Start DATA FOR THE TASK

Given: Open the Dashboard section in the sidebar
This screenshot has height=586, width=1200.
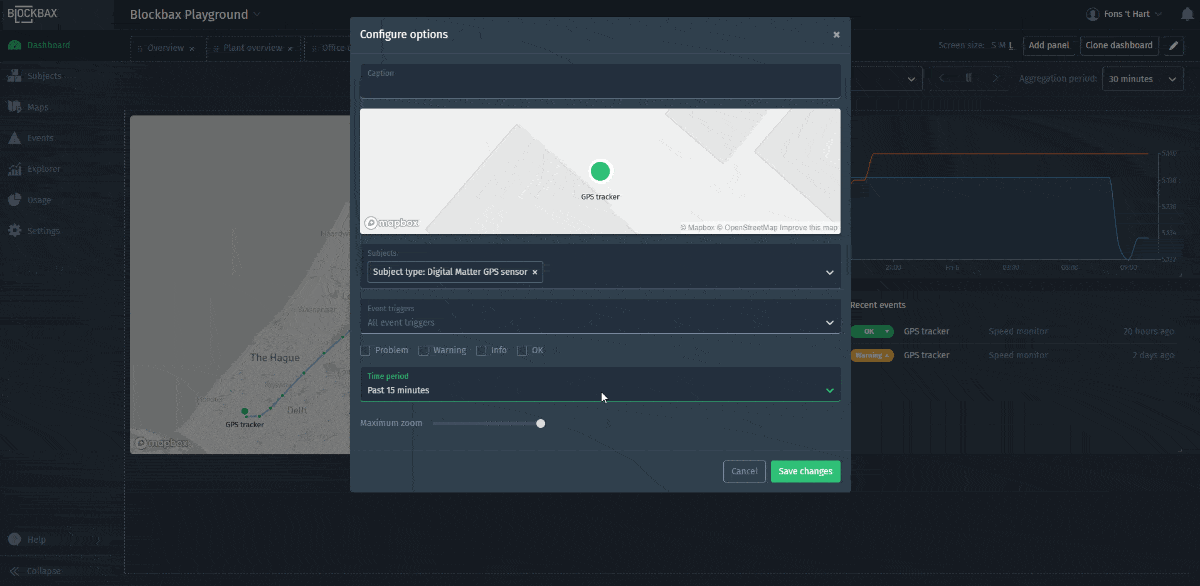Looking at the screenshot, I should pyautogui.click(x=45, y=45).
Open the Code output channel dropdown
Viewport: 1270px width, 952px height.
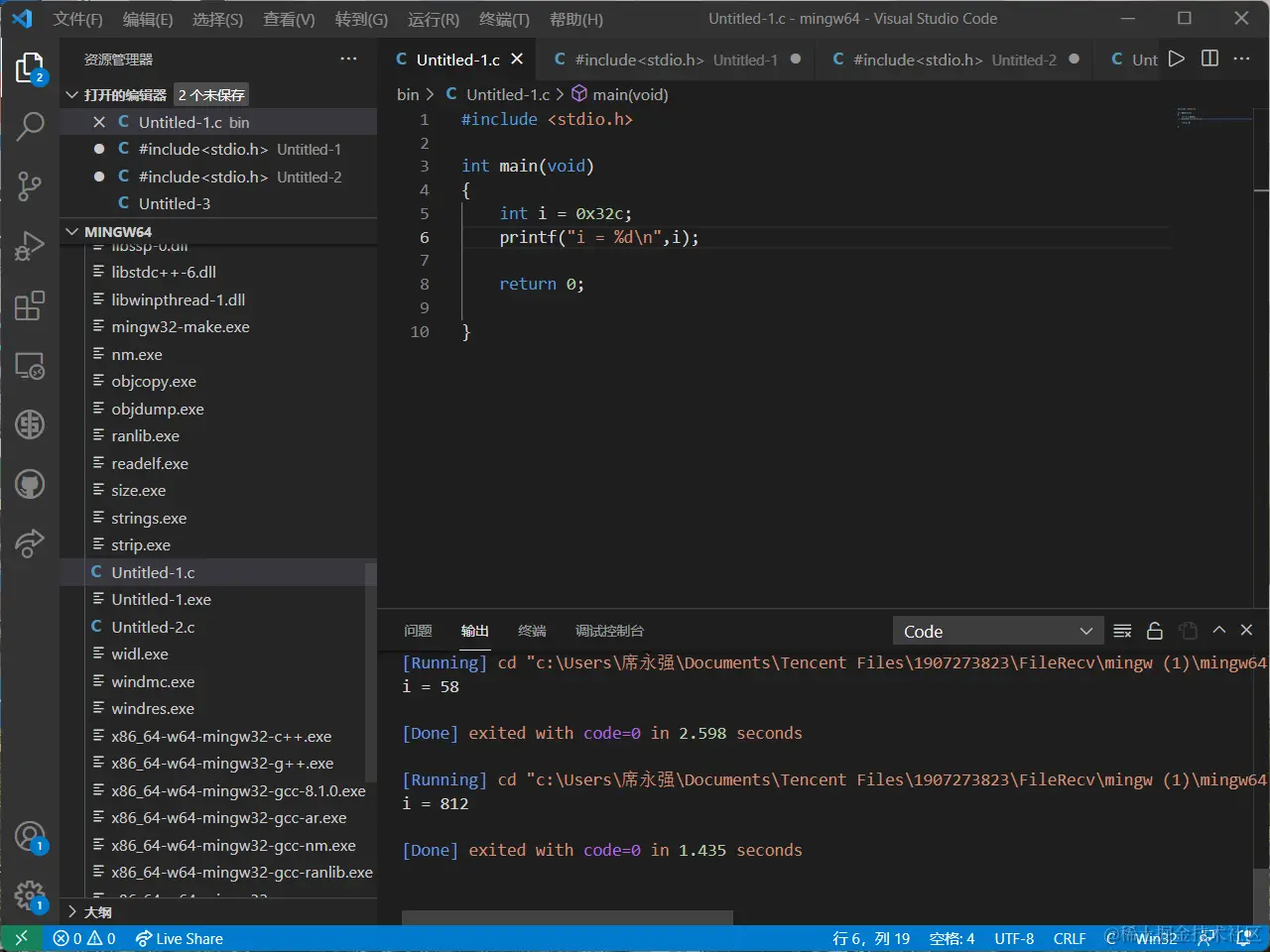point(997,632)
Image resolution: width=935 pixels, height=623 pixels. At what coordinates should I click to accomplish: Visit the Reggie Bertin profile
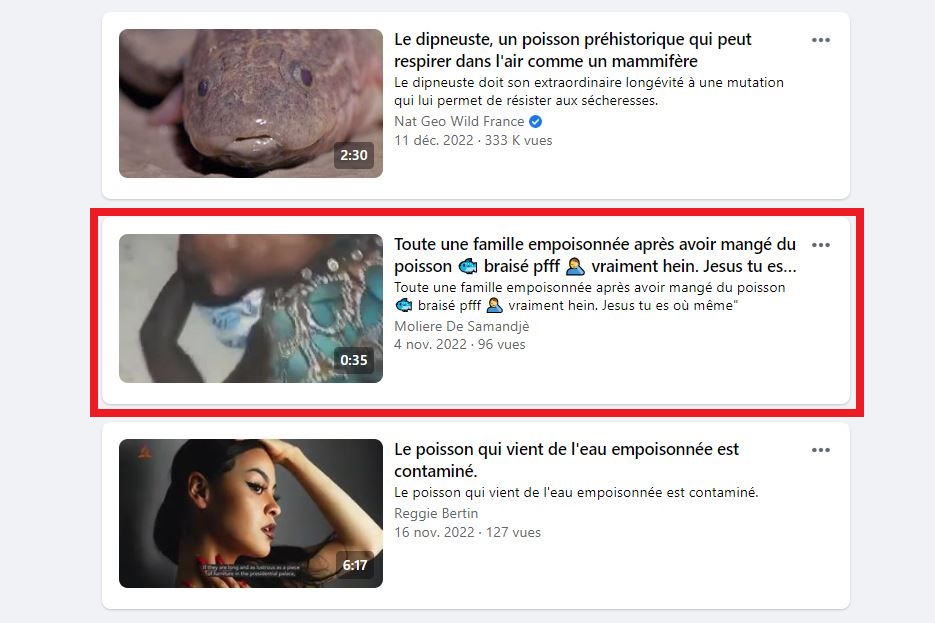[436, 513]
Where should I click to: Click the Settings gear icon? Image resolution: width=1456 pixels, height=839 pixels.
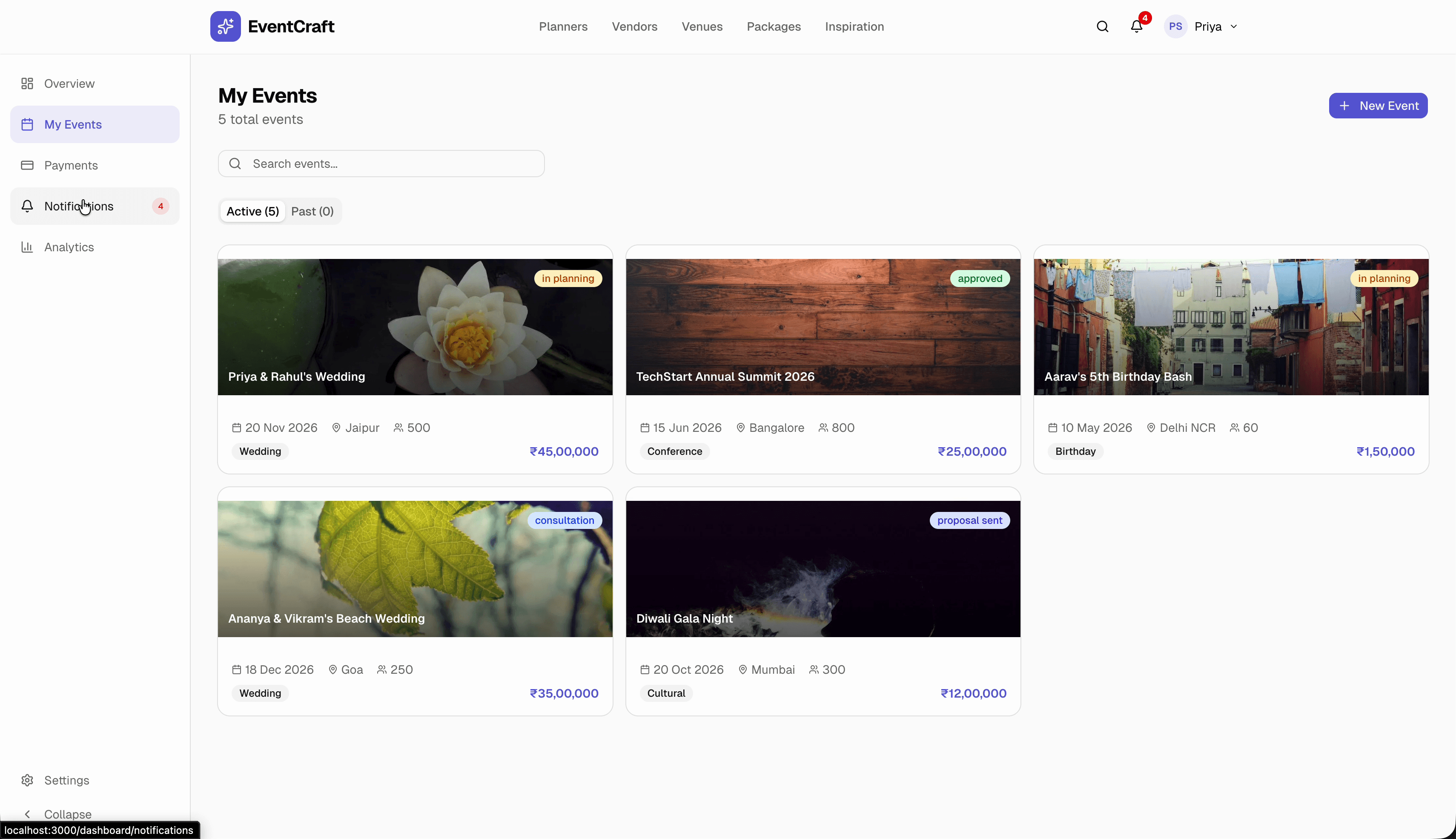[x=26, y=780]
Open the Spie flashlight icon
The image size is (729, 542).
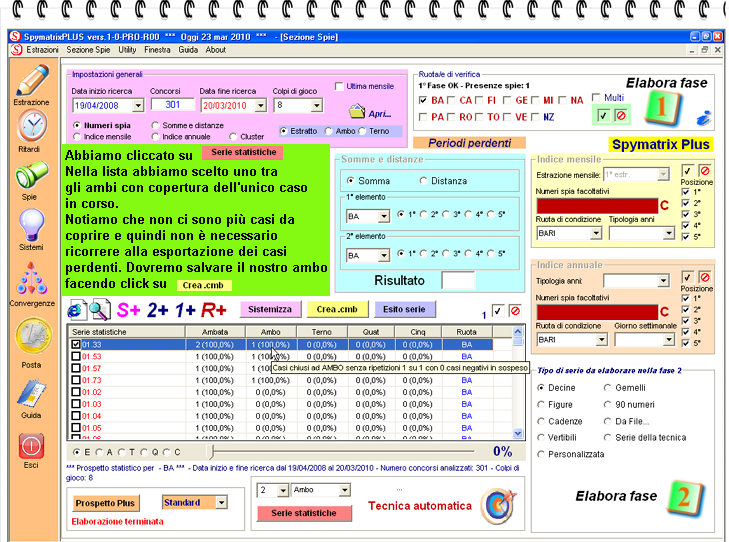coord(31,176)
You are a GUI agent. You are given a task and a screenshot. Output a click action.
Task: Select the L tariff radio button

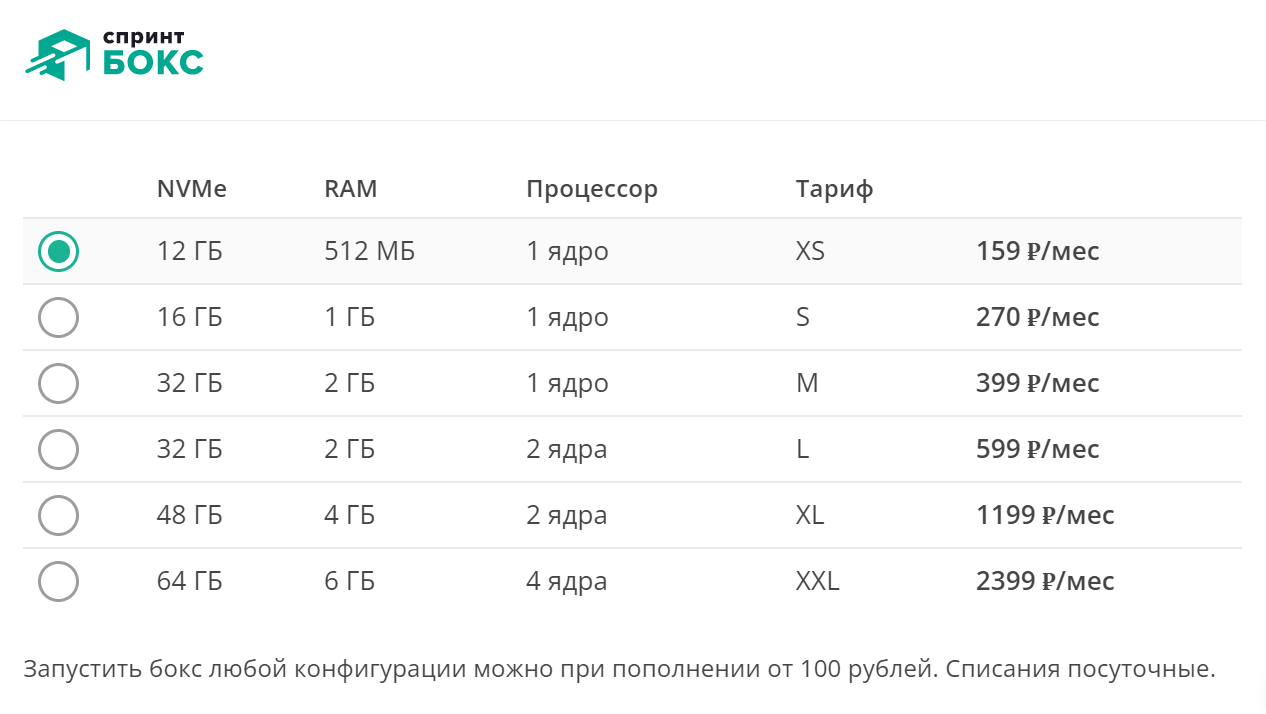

End DATA FOR THE TASK

> [THE PROBLEM]:
Please repeat the items above from the line with "Open the Spie flashlight icon" through the end of the items, including both ends, and leave the pictures out of your answer.

> [COMPLETED TASK]:
Open the Spie flashlight icon
The image size is (729, 542).
coord(31,176)
You are a GUI agent. You are given a task and a screenshot. Output a click action.
Task: Select the L tariff radio button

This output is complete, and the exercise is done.